D’autres part, les investigations de la DGCCRF (La Direction générale de la Concurrence, de la Consommation et de la Répression des fraudes est une administration française relevant du ministère de l'Économie) ont été menées en 2018 sur 675 praticiens. Cette enquête visait à contrôler la loyauté des pratiques commerciales et le respect de leurs obligations par des professionnels pratiquant des « médecines non conventionnelles » (53). Elle montrait qu’encore en 2018, deux tiers des 675 praticiens contrôlés présentaient au moins un manquement (défauts d’information, pratiques commerciales trompeuses ...).

D’un point de vue juridique, la limite est théoriquement « formelle et stricte ».

En effet, d’après l’article de Cloatre E. publié dans la « Médical Law Review » (54), il existe 3 principes clairs de lois concernant les thérapies non conventionnelles : d’abord, seulement les médecins et professions autorisées ont le droit de pratiquer des soins à visée diagnostique et/ou thérapeutique. Deuxièmement, seuls les pharmaciens peuvent dispenser des produits considérés comme « médicinaux ». Troisièmement, toutes les MAC sont sous surveillance du MIVILUDES. Cette étude met en évidence l’ambiguïté du système légal, qui existe en pratique. Certains thérapeutes organisent leur activité de sorte qu’elle ne soit pas considérée comme une action « diagnostique ou thérapeutique ». Ainsi, ils restent dans les limites de la légalité.

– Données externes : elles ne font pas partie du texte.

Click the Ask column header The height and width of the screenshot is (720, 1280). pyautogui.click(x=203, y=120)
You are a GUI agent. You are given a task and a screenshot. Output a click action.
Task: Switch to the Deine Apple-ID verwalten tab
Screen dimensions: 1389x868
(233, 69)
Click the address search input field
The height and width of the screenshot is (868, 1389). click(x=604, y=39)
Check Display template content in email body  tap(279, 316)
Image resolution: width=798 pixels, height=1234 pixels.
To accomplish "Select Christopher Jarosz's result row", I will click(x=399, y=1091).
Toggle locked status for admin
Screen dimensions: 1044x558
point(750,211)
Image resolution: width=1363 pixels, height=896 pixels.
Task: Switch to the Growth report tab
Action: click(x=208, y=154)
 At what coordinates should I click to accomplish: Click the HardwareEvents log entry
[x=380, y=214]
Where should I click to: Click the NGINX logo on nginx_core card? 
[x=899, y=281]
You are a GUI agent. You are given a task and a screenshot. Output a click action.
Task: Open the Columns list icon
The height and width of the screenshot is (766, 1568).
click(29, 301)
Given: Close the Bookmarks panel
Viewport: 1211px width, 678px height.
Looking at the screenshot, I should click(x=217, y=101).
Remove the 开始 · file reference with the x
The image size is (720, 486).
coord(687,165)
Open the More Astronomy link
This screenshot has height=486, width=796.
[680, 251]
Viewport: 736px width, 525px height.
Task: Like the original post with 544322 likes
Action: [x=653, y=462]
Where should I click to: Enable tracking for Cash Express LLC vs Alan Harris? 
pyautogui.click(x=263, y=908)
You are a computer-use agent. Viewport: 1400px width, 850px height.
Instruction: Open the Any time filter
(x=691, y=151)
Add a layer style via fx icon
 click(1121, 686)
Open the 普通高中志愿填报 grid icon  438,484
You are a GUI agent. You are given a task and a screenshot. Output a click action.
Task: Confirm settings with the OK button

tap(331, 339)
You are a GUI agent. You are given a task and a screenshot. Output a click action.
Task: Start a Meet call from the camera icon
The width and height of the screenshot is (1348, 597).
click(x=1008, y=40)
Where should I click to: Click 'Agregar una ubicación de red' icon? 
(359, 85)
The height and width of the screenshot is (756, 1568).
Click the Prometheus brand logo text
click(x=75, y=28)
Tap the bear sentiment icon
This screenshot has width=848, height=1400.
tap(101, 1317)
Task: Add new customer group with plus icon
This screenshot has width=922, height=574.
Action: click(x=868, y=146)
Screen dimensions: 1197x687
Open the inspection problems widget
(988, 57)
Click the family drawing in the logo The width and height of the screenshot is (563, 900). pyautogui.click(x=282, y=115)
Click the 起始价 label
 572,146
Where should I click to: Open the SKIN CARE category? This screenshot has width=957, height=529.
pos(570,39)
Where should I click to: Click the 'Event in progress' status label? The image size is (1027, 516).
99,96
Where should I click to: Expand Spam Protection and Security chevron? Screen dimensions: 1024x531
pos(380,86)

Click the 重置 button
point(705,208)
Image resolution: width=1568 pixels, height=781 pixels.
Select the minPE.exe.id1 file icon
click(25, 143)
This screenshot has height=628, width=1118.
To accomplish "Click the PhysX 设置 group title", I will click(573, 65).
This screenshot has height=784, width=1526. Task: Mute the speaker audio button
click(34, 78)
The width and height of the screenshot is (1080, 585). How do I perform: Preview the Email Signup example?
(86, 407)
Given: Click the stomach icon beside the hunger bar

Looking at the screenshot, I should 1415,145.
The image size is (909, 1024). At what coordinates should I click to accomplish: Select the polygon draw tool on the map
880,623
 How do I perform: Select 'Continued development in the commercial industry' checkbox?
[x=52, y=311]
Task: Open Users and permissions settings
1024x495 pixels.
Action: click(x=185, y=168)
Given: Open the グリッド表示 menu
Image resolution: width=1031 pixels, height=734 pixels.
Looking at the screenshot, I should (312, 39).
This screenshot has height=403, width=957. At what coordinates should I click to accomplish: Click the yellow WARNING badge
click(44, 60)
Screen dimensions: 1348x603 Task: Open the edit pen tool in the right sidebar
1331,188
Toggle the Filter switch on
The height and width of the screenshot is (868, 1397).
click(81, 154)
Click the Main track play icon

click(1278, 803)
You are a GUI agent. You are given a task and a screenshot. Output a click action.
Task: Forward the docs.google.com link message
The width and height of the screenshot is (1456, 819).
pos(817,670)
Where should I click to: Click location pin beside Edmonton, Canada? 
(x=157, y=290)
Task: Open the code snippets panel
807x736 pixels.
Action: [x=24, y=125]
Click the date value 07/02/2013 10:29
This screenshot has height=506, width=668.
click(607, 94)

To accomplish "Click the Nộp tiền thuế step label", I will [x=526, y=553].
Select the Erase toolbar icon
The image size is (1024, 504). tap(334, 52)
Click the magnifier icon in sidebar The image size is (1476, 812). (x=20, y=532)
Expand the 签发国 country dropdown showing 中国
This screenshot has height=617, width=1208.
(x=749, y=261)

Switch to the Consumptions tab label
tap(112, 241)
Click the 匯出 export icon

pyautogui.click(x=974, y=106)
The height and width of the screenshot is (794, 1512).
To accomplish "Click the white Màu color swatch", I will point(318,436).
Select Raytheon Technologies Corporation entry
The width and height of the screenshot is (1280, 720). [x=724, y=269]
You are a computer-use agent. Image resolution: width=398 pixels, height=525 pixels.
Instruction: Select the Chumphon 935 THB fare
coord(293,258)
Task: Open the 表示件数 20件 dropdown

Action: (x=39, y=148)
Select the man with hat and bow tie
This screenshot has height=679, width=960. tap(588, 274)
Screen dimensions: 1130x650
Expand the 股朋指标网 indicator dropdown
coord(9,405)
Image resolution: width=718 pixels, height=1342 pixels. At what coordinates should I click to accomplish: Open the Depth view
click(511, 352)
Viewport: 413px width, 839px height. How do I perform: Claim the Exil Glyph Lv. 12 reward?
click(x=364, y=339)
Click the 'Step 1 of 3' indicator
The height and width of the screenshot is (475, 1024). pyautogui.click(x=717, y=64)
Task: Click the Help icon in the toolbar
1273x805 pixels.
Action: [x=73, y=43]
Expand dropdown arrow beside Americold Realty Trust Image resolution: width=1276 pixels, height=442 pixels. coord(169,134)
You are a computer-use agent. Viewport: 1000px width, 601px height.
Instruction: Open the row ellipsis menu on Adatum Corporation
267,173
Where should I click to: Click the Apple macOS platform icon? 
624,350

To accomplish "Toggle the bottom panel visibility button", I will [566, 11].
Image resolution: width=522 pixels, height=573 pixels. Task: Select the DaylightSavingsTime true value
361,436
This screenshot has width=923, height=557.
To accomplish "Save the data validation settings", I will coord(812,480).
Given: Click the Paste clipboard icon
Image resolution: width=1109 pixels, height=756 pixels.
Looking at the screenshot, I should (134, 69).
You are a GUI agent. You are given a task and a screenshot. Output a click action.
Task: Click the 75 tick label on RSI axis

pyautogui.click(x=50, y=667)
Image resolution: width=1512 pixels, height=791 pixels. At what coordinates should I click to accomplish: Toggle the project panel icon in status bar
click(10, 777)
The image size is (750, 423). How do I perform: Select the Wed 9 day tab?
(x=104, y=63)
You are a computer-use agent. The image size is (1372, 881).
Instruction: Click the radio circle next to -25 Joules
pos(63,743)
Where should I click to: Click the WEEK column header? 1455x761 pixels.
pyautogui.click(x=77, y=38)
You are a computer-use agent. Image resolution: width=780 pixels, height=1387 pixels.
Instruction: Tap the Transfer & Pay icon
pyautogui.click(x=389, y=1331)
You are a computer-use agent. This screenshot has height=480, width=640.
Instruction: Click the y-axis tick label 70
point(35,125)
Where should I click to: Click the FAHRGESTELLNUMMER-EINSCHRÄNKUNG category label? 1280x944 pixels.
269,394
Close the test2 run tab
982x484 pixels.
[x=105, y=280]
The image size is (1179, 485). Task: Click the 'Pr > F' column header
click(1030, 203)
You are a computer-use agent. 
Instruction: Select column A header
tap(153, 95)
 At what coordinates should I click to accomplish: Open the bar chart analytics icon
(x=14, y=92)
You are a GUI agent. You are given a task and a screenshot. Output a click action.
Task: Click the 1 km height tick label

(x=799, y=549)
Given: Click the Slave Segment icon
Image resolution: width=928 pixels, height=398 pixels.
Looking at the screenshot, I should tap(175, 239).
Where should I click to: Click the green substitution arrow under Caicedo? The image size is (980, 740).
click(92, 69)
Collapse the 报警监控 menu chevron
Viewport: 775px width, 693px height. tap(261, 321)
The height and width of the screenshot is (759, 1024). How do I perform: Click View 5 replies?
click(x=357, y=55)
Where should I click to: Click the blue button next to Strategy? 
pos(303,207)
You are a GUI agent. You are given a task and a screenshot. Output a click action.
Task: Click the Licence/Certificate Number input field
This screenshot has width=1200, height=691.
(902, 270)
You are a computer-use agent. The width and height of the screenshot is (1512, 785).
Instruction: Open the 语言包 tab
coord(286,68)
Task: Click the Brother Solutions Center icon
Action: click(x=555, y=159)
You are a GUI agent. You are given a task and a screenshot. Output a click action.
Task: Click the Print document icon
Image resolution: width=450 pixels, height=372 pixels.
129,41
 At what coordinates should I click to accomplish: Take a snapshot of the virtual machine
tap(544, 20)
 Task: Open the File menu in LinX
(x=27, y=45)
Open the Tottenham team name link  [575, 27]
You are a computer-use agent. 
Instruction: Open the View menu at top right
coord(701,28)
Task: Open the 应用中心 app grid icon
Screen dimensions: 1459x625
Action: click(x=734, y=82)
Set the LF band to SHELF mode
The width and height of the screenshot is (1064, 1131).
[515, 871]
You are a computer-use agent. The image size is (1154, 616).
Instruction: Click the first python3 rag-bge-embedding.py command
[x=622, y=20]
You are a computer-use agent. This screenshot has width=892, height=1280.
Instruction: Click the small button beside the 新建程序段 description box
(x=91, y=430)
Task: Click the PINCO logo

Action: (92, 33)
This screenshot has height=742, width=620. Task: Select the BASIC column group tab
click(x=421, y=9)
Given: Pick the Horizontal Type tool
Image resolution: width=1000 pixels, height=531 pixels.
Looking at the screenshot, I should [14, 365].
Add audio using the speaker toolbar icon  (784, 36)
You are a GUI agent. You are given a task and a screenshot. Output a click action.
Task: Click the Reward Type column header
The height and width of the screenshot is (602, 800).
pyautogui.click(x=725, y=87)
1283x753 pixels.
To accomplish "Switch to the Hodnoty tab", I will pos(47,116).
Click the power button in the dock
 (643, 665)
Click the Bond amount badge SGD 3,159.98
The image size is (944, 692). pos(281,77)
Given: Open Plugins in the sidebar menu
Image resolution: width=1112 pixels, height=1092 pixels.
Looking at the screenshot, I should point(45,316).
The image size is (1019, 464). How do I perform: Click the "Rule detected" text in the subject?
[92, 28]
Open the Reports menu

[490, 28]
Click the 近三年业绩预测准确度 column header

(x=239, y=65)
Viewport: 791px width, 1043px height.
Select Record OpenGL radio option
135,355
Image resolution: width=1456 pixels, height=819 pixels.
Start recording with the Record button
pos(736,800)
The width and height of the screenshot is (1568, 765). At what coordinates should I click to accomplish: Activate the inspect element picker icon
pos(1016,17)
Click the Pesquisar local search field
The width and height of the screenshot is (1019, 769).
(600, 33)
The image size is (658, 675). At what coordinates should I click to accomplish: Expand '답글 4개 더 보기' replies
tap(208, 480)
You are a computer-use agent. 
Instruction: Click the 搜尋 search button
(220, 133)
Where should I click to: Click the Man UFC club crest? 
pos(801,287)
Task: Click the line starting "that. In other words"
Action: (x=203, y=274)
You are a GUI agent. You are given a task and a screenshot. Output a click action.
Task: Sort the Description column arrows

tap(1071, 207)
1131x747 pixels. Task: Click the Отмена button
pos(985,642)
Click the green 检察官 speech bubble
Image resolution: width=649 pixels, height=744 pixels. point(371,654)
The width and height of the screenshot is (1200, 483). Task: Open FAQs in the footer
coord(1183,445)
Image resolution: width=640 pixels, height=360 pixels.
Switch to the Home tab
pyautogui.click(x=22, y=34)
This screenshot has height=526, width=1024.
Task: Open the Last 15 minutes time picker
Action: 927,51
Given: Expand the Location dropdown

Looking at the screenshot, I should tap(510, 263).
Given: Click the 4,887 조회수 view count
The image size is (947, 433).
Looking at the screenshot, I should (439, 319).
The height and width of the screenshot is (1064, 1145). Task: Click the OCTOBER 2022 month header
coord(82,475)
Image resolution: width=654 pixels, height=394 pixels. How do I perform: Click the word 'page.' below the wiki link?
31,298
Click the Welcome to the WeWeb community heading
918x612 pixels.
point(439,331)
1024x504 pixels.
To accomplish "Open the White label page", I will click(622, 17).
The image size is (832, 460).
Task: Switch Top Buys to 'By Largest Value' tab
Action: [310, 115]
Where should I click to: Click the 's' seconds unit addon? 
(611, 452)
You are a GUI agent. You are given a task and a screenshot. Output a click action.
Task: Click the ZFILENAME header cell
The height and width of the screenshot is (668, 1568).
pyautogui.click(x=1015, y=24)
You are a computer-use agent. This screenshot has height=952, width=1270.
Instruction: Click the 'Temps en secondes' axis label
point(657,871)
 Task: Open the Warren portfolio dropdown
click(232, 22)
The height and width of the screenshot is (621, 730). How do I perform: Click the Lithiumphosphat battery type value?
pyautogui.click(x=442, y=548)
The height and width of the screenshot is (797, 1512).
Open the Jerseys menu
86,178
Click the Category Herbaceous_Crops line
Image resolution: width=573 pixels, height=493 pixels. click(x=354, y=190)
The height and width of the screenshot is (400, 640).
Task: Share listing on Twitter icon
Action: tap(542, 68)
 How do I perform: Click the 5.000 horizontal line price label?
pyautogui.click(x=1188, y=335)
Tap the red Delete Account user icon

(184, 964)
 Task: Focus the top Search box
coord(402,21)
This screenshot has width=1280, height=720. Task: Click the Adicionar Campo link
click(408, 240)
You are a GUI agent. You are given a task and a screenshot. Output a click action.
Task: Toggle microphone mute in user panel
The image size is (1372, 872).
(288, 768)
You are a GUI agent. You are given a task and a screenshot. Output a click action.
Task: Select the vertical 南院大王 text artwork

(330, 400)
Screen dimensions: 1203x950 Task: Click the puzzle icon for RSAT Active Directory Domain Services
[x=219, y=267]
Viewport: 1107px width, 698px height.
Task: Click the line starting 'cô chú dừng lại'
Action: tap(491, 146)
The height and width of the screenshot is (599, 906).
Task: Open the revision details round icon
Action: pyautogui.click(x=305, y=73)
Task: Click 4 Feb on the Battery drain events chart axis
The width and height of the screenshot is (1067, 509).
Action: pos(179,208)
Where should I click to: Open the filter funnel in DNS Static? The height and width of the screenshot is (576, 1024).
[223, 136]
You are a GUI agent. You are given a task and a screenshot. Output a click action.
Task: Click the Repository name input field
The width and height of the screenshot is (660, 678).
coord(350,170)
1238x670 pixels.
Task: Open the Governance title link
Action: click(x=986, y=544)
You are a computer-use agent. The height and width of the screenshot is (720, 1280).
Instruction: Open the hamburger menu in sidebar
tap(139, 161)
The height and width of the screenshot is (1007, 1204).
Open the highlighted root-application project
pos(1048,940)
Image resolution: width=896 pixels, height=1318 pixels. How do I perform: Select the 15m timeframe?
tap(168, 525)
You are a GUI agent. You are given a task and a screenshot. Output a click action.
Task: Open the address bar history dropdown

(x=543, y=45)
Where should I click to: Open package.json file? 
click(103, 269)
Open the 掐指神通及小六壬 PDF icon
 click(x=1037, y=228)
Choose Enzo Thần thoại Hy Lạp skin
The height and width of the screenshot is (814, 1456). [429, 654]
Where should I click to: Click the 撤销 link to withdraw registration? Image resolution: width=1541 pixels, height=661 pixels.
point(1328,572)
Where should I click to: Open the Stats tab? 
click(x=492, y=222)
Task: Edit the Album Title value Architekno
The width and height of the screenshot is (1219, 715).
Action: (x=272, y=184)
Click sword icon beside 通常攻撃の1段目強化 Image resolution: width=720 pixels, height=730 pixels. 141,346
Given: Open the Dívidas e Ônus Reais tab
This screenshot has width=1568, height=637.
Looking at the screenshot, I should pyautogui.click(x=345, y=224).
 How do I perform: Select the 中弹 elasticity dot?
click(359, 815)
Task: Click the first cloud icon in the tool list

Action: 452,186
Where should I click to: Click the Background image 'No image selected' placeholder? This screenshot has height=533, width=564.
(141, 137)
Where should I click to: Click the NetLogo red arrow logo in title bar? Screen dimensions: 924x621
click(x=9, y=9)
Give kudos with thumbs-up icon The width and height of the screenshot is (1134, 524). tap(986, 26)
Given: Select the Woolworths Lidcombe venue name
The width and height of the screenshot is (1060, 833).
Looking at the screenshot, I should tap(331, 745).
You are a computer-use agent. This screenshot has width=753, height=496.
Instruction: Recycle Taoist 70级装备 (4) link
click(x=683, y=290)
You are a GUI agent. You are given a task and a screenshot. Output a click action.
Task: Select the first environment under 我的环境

Les patients se perdent alors dans ces ambiguïtés et un bon nombre a recours à des thérapies considérées au bord de l’illégalité. L’exemple principal étant la pratique de l’acupuncture qui, en France, ne peut être pratiquée que par un médecin ou sage femme, mais dont la SNMAF (Syndicat Nationel des Médecins Acupuncteurs de France) estime encore entre 4000-6000, le nombre de thérapeutes la pratiquant sans diplôme médical reconnu (34).